How to Write a Mission Statement for Your Inspection Company

by Nick GromickoCMI® and Kate Tarasenko

Every company should have a mission statement.  Mission statements are not just for big corporations or charitable organizations or political parties.  Even your one-man inspection company should have one.  A mission statement helps define what a company is and what it offers, and it clarifies the company's goals to keep it on the path of service and success.

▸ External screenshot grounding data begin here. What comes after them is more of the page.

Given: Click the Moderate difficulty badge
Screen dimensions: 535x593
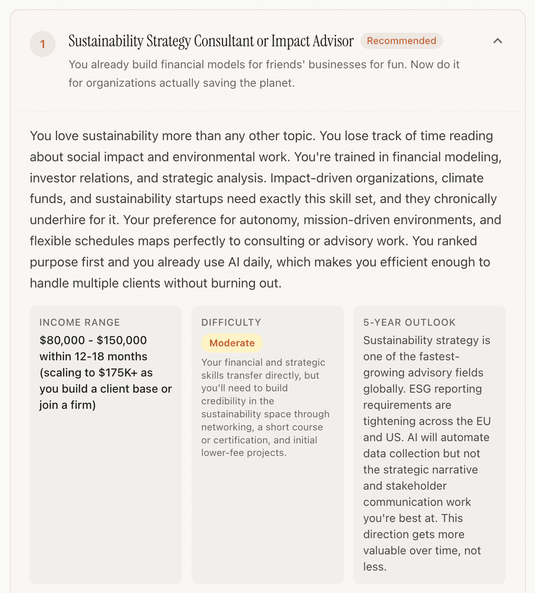Looking at the screenshot, I should (232, 343).
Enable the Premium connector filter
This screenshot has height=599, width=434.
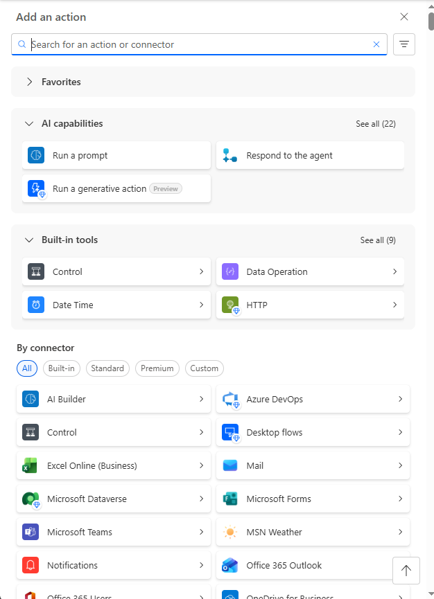157,368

A good commercial mission statement spells out not just the purpose, but also the priorities of the company, which, obviously, go beyond "I've put years into my training and education, and I need to support my family"--that part is understood.  It also explains what you esteem, and how you intend to achieve your business goals of serving your clients, based on your values and priorities.

Here's an example:

XYZ Inspection Company's mission is to provide the highest-quality inspections in CITY.   We succeed at this because of the integrity of our inspectors and support staff, our commitment to being respectful and considerate of our clients and of each other, and our passion for Continuing Education for learning the newest innovations of our industry.

Basically, a mission statement should state:
  1. what you do;
  2. how you do it;
  3. why you do it;
  4. who you do it for; and
  5. how you succeed at it each day. 
Don't let a blank screen or piece of paper intimidate you; it doesn't have to be Shakespeare, but writing down these points is a great exercise for crystalizing why you're doing what you're doing and how you're doing it. It also may help you decide whether you need to change any of it. Your mission statement should guide your company's actions and move you forward every day.  
A good mission statement isn't just an excellent marketing component; it helps clarify for you (and your employees, if you have any) exactly what your goals are each and every day. It's easy to lose sight of why you became a home inspector when you're booked solid and rushing from one appointment to the next. Sometimes, providing excellent customer service may be done more from memory than passion. 
Reading your mission statement each day before your first inspection is sort of like a coach giving his team a pep talk; you may have heard it a hundred times, but it helps to reinforce just why you're doing what you're doing, and that's great for personal morale, as well as for expanding your vision for achieving your business goals.

Ask yourself exactly what you do to help improve your business on a regular basis, and write those things down. Do you take new Continuing Education courses, attend chapter meetings and special events, and keep in touch with fellow inspectors (via the Message Board, etc.)? Do you get customer feedback that tells you whether you're on the right track--the one that you've set for yourself? Your mission statement is what you tell the world you are, but it's also important to find out whether the world agrees with you!
Once you've got these points written down on paper, consider hanging it on your wall so that you can see it every day. If you're not happy with it, hang it up anyway and tweak it as you go. Once you're satisfied with it, have InterNACHI's Marketing Team put it in your brochure. A client will value someone who knows who he is and what his goals are, and how he achieves it. Putting that into words can make a confident and powerful statement that guides your company on a trajectory of success.